Investors who were initially positive on General Electric Co. (GE - Get Report) quarterly results on Wednesday, Jan. 24, put renewed pressure on the stock after the disclosure of an investigation by the U.S. Securities and Exchange Commission, even though some analysts don't see cause for serious concern.
"We've been notified by the SEC that they are investigating the process leading to the insurance-reserve increase and fourth-quarter charge, as well as GE's revenue recognition and controls for long-term service agreements," GE Chief Financial Officer Jamie Miller said on the conference call with analysts. "We are cooperating fully with the investigation which is in very early stages."
Miller said the company is going through "a very deep review" of its finances but said she's not overly concerned about the probe at this time.
Last week, the Boston-based industrial conglomerate stunned investors after announcing that it would book a $6.2 billion charge to its fourth-quarter earnings related to weakness in its North American Life & Health insurance portfolio. GE also said that its financing arm, GE Capital, would make $15 billion in payments over the next seven years to shore up NALH's statutory reserves, starting with around $3 billion in the first quarter of this year, and approximately $2 billion annually from 2019 to 2024. GE Capital will also suspend its dividend to GE "for the foreseeable future," the company said.
"This announcement immediately took steam out of the stock as it represents a headline risk into GE's practices, and we want to reiterate that this investigation reflects more on the previous management team who oversaw the company, and not the current regime," TheStreet's Jim Cramer, who owns GE for his Action Alerts PLUS charitable trust, wrote in a note to subscribers. "Accordingly, we do not hold [Chief Executive John] Flannery responsible for the past transgressions, but it is still up to him to move past the negative headlines through focus on the turnaround of the company and not the hand he was dealt."
"When you look at why the charge came, it was over things that came 10 years ago," Brian Langenberg, an industrial strategist at Langenberg & Co., told CNBC on Wednesday. "Do I see that investigation as some kind of existential threat? No."
Shares of GE erased earlier gains, falling 2.6% to $16.44 by the close.
Aside from the SEC probe, the company with a market capitalization of $142 billion missed fourth-quarter earnings and revenue guidance but retained its 2018 adjusted earnings guidance of $1.00 to $1.07 per share.

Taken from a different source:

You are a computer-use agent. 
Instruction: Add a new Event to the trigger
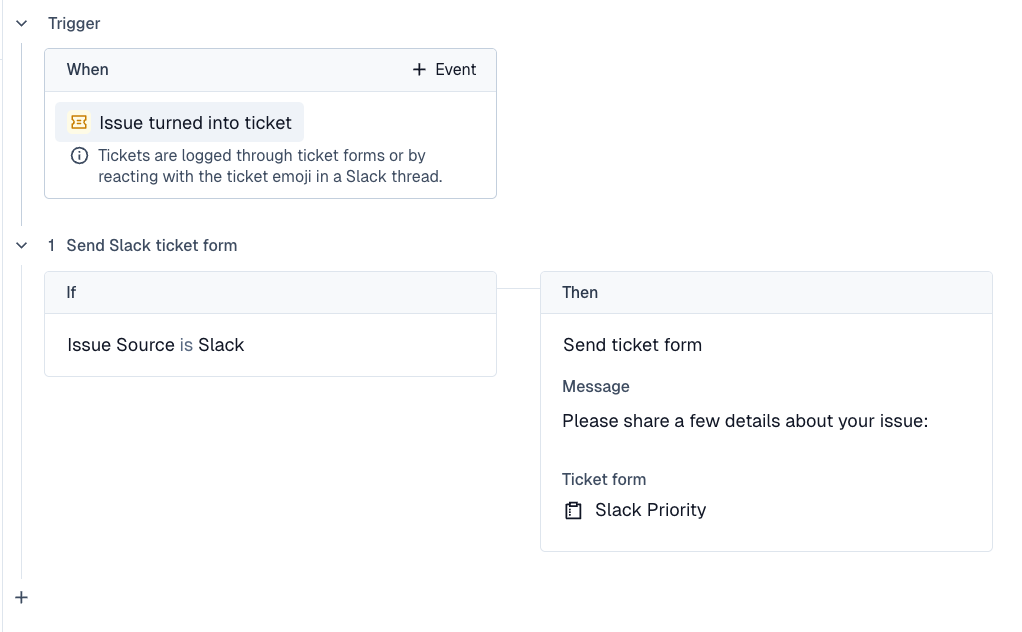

"We view GE's unchanged 2018 outlook as an important signal that incremental negative surprises (beyond GE's recent insurance reserve update) may be more limited than some investors anticipate," Citi Research analyst Andrew Kaplowitz wrote in a Jan. 24 research note. The firm has a Buy rating on GE stock with a $24 price target.
Kaplowitz also highlighted the company's near-term cash generation as a key metric for investors to watch, noting that the company's fourth-quarter adjusted industrial cash flow from operating activities, or CFOA, of $7.8 billion was well above company guidance. For the full year, GE reported adjusted industrial CFOA of $9.7 billion, surpassing guidance of about $7 billion.
The better-than-expected cash flow was "driven by improved progress collections and working capital execution," Deutsche Bank analyst John Inch wrote in a Jan. 24 research note.
GE, excluding Baker Hughes (BHGE - Get Report) , ended 2017 with $11.2 billion in cash. To be sure, the company borrowed $11.9 billion net, and "GE would have run out of money if it were not for accelerated borrowings," Inch said. Deutsche Bank has rated GE stock at Sell with a $15 price target.
Still, management was encouraged by the company's current cash position and said that "execution on cash is improving." Flannery noted on the conference call that GE plans to increase its cash balance in 2018 and exit the year with $15-billion-plus of cash.
"Overall, while the results were poor, we are encouraged that positive steps are being made to the cash flows and the visibility of the company," Cramer and the AAP team said. "We reiterate that Flannery is doing the best he can with the poor hand he was dealt, and his pragmatic approach has been respectable."